Проспали мы до обеда. Саша вскочил как по звонку, собрался и побежал в отдел кадров. Я пошел бродить по городу, залитому по самое небо натуральным молоком. Владивостокский туман, наверное, и лондонцам показался бы чудом. Идешь по улице, буквально разгребая его ладонями, как водолаз по дну. Собственные ботинки кажутся тебе чужими и далекими. Сталкиваешься по, рой с незримо плывущими навстречу такими же сомнамбулами, отводишь их руками, спотыкаешься, беззлобно чертыхаясь, жуешь пресную влагу – как ни сжимай губы, она набивается в рот и тонкими родниковыми струйками стекает по верхнему небу в легкие.
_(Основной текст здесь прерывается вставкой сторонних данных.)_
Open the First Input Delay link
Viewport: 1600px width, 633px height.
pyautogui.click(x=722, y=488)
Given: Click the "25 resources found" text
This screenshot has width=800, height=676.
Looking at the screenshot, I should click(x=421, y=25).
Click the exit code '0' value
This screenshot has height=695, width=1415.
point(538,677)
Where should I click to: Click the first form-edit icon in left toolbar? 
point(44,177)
К переправе я вышел на слух; слева и глубоко внизу застучал по невидимой поверхности бухты дизелек катера, плюхнулся в воду швартов, стукнула сходня, затарахтели каблуки по настилу пирса – все где-то там, и близко как будто, и далеко, за плотным занавесом. По нескончаемым ступеням виадука я спустился к катеру – и тут же почувствовал, как вздохнул океан – запенилось, заклубилось по бухте молоко тумана. Катер отвалил, и я, облокотившись на планширь, увидел в разрывах тумана сизую воду и пену у борта. Потом сверху начали пробиваться серебряные лучи, вода засветилась синевой, а вот уже вынырнула из тумана и вершина Орлиной сопки. Великанские белые клубы ворочались по склону сопки, то пряча, то открывая домики, купы деревьев, желоб фуникулера. Мы шли самым берегом, вернее, под носом частокола кораблей и судов, стоящих кормой к пирсам. И корабли глазами клюзов пристально следили за нашим кургузым катеришком.
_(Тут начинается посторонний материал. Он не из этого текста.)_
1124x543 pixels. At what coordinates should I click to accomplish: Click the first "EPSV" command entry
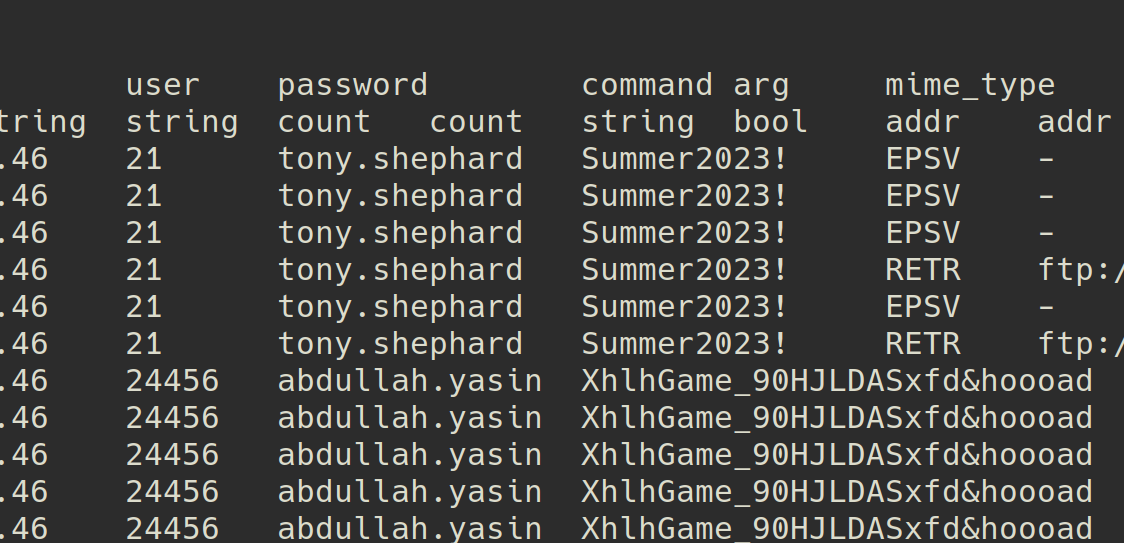[922, 159]
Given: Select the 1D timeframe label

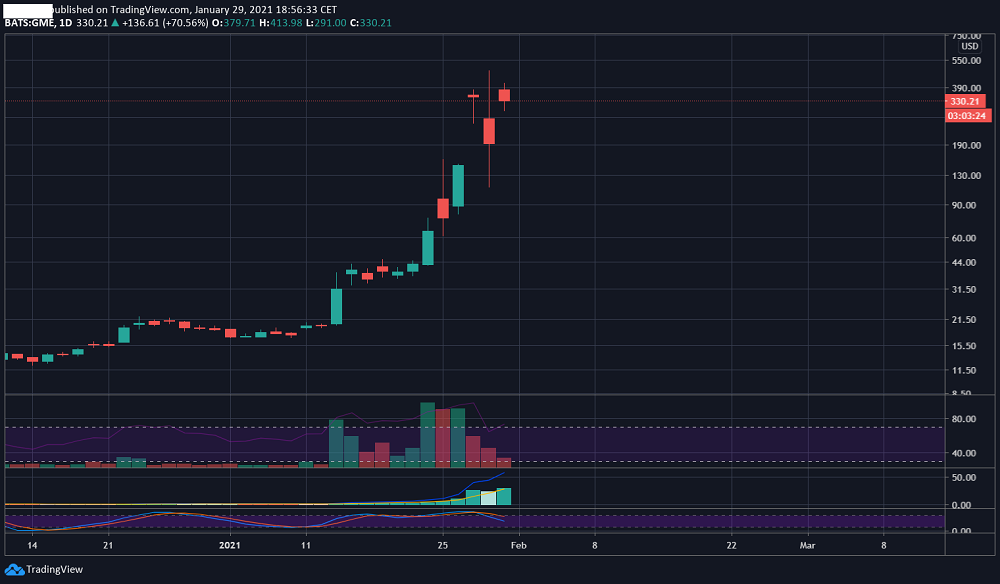Looking at the screenshot, I should coord(65,23).
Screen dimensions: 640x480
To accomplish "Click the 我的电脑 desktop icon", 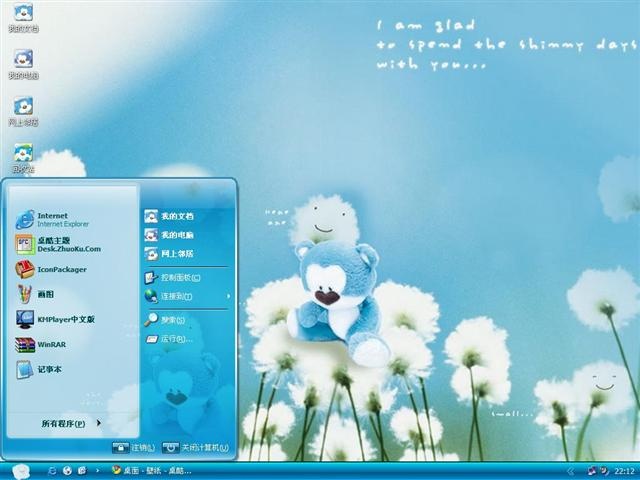I will click(x=23, y=63).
Туман здесь почти космическое явление, я думал о том, как легко заблудиться в дальневосточных туманах, легко потеряться, разойтись в трех метрах с судьбой. И чувствовал себя от этого маленьким и одиноким. Сойдя с катера, я грустно плелся вверх по скверу (здесь все – даже скверы – не в двух измерениях, а в трех) и вдруг, подняв голову, увидел впереди Тому. Черный бант, светло-русые волосы, порывистая походка.
– Тома! – окликнул я.
Девушка обернулась; курносый нос, круглые глаза с голубыми веками и россыпь веснушек. «Надо же! – поразился я. – Полная противоположность!»
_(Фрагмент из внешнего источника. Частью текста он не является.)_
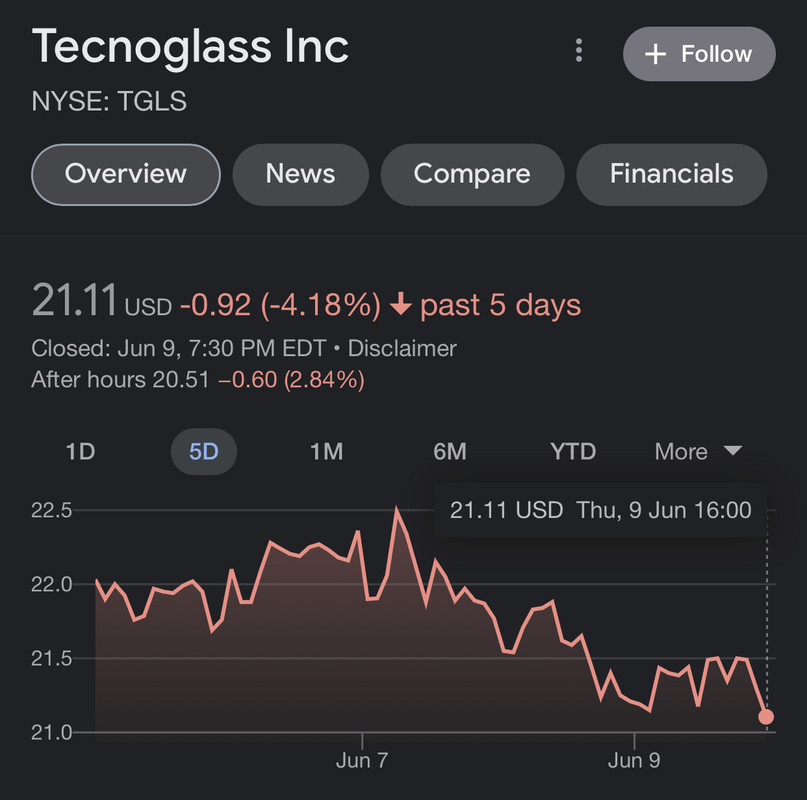Image resolution: width=807 pixels, height=800 pixels.
Task: Open the Disclaimer link
Action: (401, 349)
– Вы тоже Тома? – вырвалось у меня.
– Нет, Света.
– Так почему же вы обернулись?
– Хм, – передернула она Томиными плечами, – но вы же меня позвали?
Сам себе не сознаваясь, я шел к почтамту. «2Ж-23-159», – стучало в мозгу и в сердце.
Заказав на последние деньги Москву и получив из окошечка свое «ждите в течение часа», я успокоился, закурил и перелетел в комнатку на Таганке: предрассветное синее окно (здесь уже полвторого, там только 6.30 утра), Наташа спит, в обрамлении черных волос на подушке покоится любимое лицо. Она спит, а по проводам, через десять тысяч километров, уже летит к ней стук моего сердца. Вот сейчас зажурчит звонок (он не трезвонит, а именно журчит – нежно и мелодично), и я скажу ей; «С добрым утром! В майском небе Владивостока давно расцвело солнце, погода летная. Я жду тебя, встречаю, потому что нет, оказывается, такого слова «забыть», его нет, нет, нет! Без тебя не только слова теряют смысл». А дальше, я знал, стану вдохновенно врать, что работаю в газете (на радио, в издательстве), нашел квартиру (снял, купил в кредит, получил) с видом на Тихий океан, на чаек-крикух… Да, так.
– Алло, Москва? Алло, кто это?
– А вам кого, собственно? – сонный голос мужчины, преодолев десять тысяч километров, вмиг испепелил бикфордов шнур. Взрыв. И мир оглох.
– Алло! Алло! – надрывался в окопе телефонист. – Алло! 2Ж-23-159?! Наташа! Мне нужна Наташа! Где Наташа?..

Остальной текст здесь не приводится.